The longer the earth spins, the more obvious it is (to some) that international cooperation is the only way we will survive. Pulling in and declaring our way is the only way, that our belief system is the only right one, that we are right and you are wrong, and that we’ll go it alone if you don’t agree with us may sound patriotic and noble. It may stir your blood and make your proud, but it’s foolish. We, as a species, are interdependent. We need each other, all of us. We need to cooperate, not compete.

Everyone has something we don’t have and we have something they don’t have. We could share rather than trying to protect what we have and keep it to ourselves. It wouldn’t work with people who don’t want to share, granted, but like I said, if women were in charge everywhere. . .  For example, if women were in charge in Russia, the war would be over tomorrow. What the heck do we want more land for, they would say. Russia is vast and a lot of us are poor. Why would we want to take on more poor people to feed who are also struggling? Nobody’s child had to die; we all know that. Putin doesn’t care.

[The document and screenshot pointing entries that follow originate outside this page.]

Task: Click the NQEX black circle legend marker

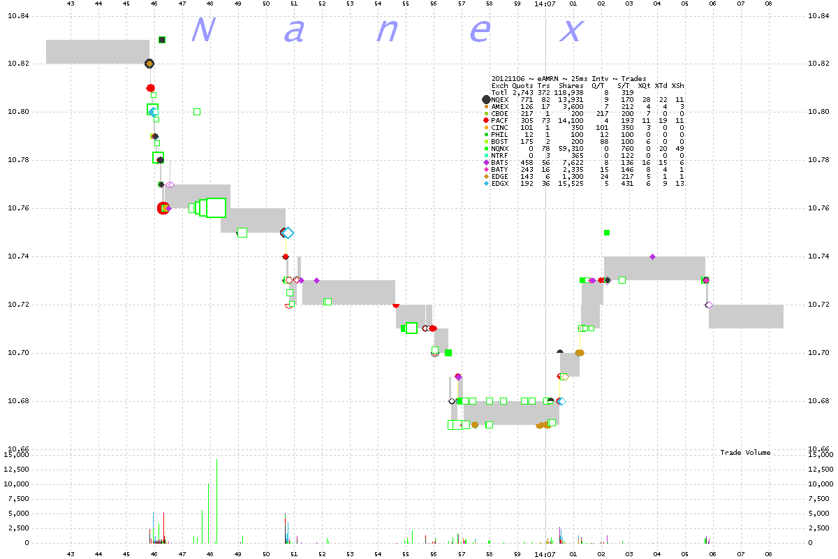Action: [486, 100]
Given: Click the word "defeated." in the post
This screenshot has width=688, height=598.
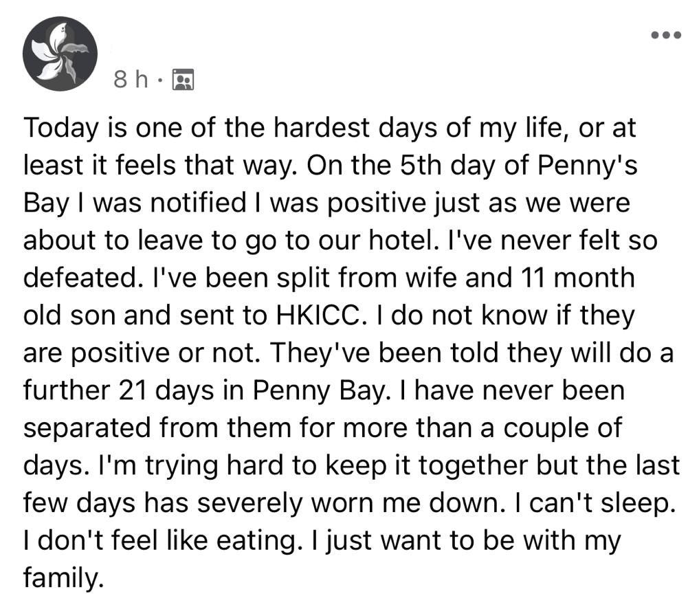Looking at the screenshot, I should click(80, 278).
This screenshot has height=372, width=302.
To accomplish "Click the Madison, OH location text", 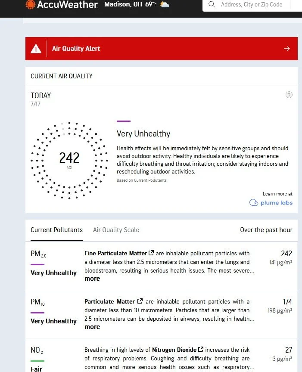I will 123,4.
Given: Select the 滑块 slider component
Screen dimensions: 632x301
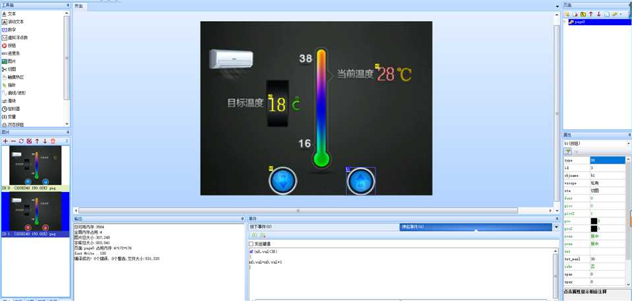Looking at the screenshot, I should pyautogui.click(x=13, y=100).
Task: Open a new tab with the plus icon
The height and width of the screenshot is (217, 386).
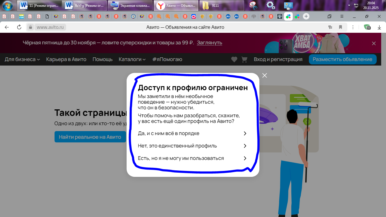Action: (306, 16)
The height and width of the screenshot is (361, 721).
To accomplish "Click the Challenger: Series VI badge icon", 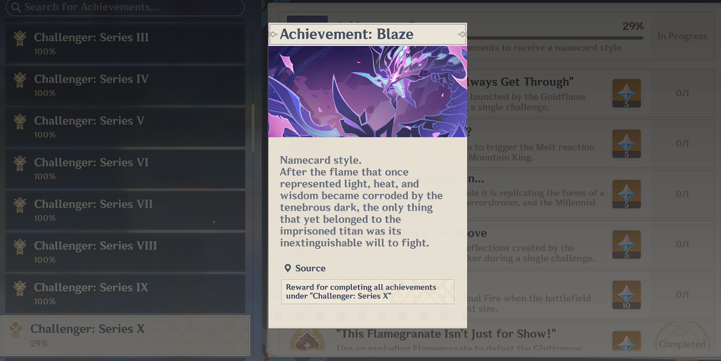I will [x=20, y=164].

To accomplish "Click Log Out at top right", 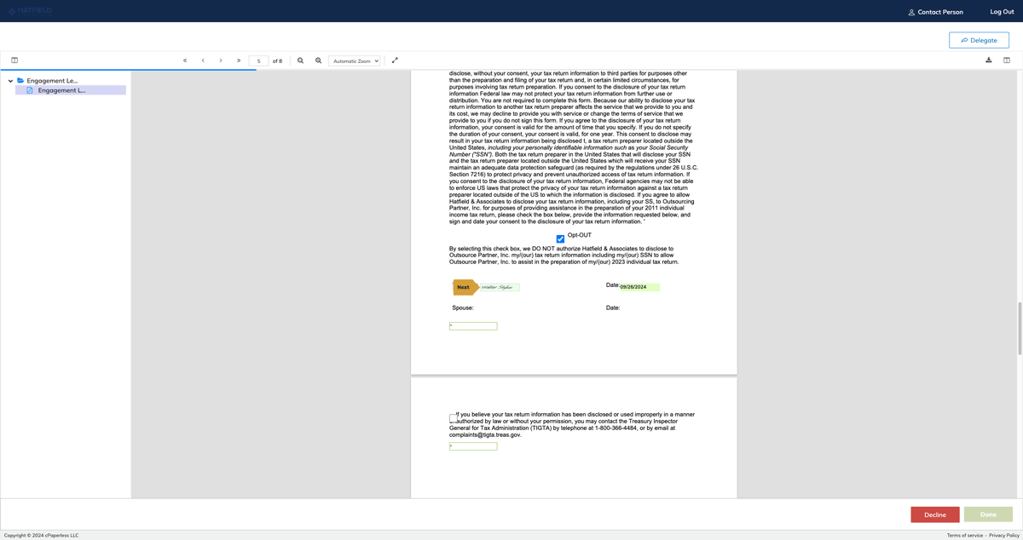I will coord(1001,12).
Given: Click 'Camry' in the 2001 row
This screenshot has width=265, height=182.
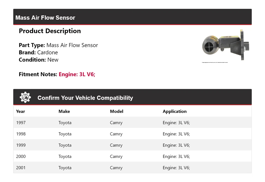Looking at the screenshot, I should click(x=116, y=168).
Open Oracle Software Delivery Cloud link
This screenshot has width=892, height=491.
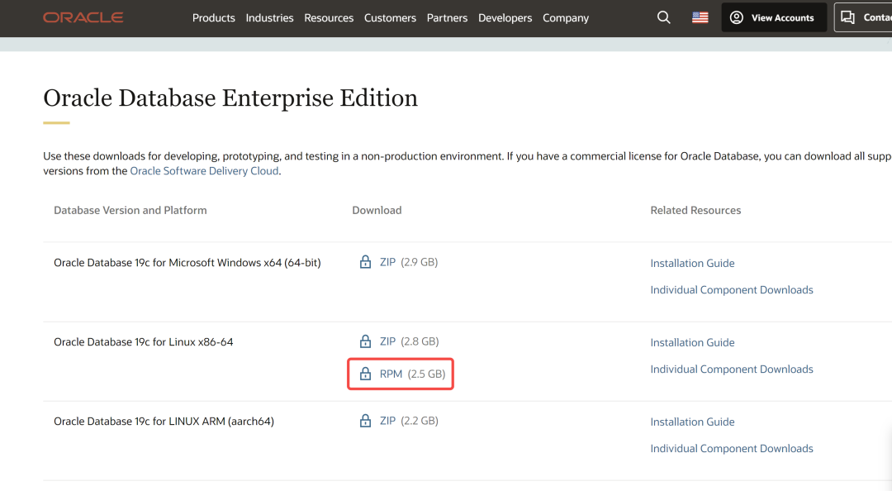click(x=204, y=171)
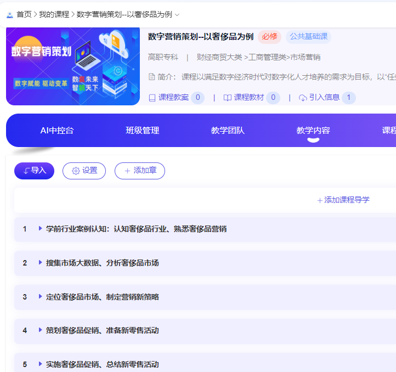Expand chapter 5 实施奢侈品促销 triangle

40,364

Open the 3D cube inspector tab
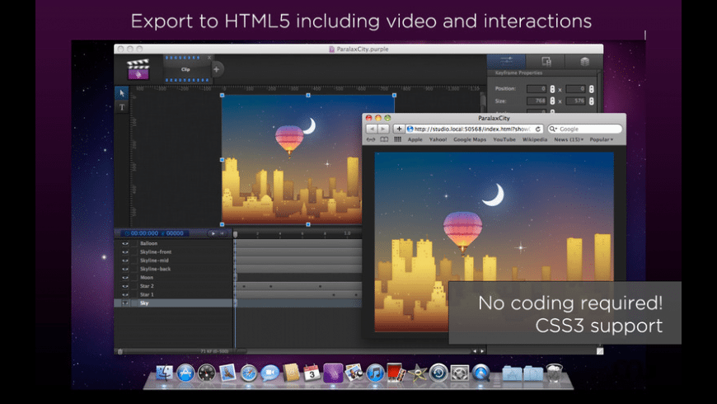[x=584, y=61]
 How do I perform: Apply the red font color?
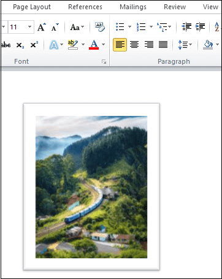click(x=94, y=45)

That, and several other international crises have brought an awareness of the need for cooperation to the consciousness of some men. Migrants fleeing the war in Syria in 2015 showed how countries needed to cooperate to manage national borders. Then Covid showed that political boundaries mean nothing to pandemics. We’ve seen that we have to work together for the common good. At least some of us have.

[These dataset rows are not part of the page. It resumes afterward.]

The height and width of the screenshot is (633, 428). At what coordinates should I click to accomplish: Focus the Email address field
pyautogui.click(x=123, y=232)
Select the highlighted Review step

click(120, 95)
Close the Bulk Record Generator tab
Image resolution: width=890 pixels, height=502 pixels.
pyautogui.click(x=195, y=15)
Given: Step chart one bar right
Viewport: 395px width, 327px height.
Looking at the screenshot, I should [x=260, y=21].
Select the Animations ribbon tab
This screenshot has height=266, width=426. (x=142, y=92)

I’m encouraged by the first ever trilateral summit between Japan and South Korea. Their history of endless conflict is at least being set aside so they can present a united front. Secretary Blinken said that our engagement “is part of our broader efforts to revitalize, to strengthen, to knit together our alliances and partnerships . . . to help realize a shared vision of an Indo-Pacific that is free and open . . .where problems are dealt with openly, where rules are reached transparently and applied fairly. . .” Sounds like cooperation to me. Maybe it will all fall apart and they’ll go back to hating each other again. That’s our history. But it’s news. It’s hopeful. It’s a step away from conflict and competition toward cooperation. And there wasn’t a word in it that pulled you into the Trump drama unfolding and dominating every single news outlet.